• _Exercise objective_
Express the listing from the line containing "Screen dimensions: 768x512" through the line containing "I will coord(638,190).", inclusive, as a two-column CSV with the columns request and answer. Give each request and its answer as one row, with each value in a single quoted field and any line breaks replaced by spaces.

• _Supplied records_
'''
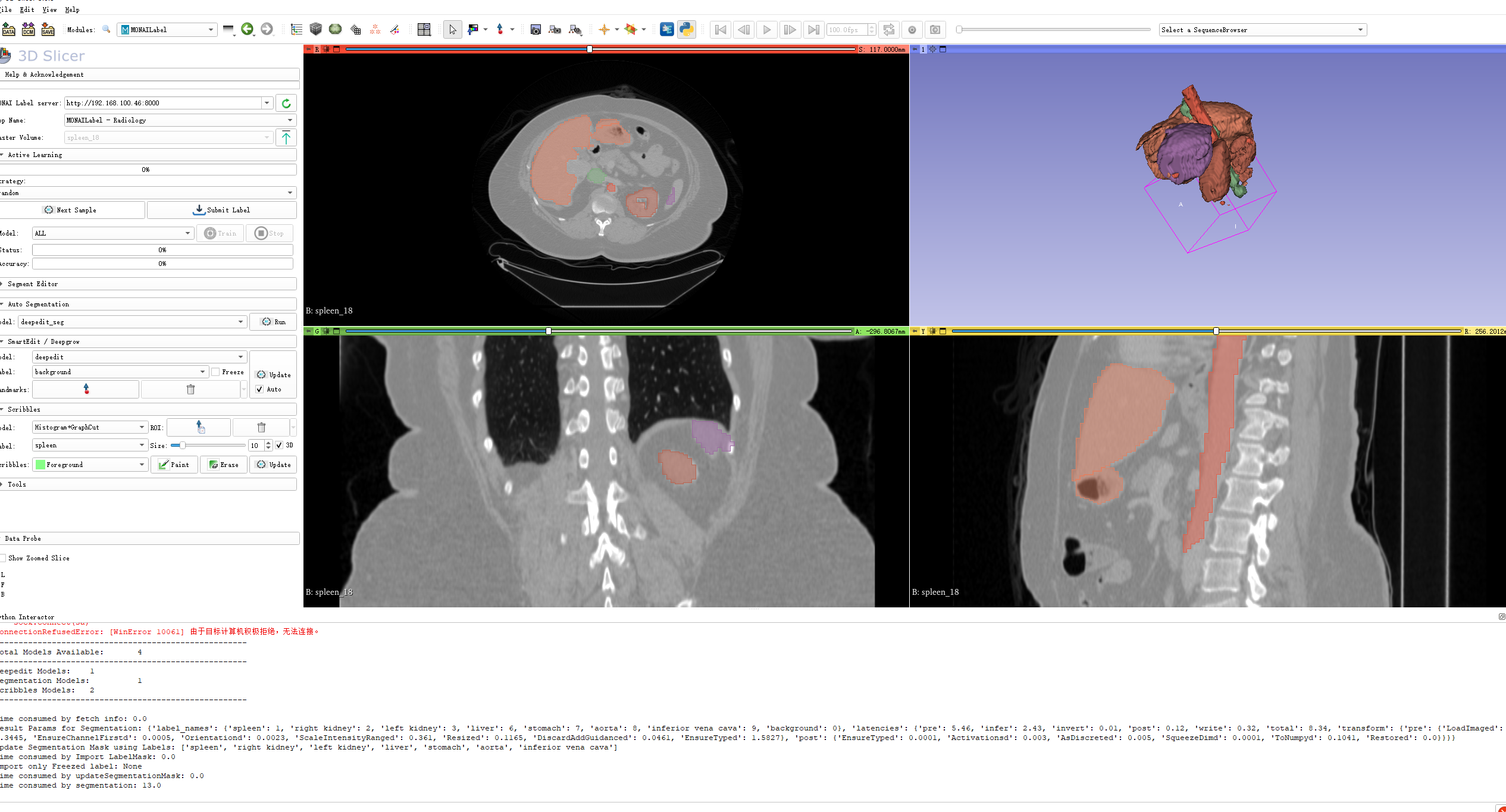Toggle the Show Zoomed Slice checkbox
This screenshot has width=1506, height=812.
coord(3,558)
'''
'''
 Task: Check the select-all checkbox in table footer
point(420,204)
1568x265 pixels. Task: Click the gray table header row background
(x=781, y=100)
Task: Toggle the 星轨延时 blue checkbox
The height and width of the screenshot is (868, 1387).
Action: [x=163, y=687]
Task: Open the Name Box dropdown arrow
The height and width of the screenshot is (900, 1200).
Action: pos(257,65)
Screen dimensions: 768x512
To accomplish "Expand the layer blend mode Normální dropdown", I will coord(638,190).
'''
• _Task result_
request,answer
"Screen dimensions: 768x512 To accomplish ""Expand the layer blend mode Normální dropdown"",","I will coord(638,190)."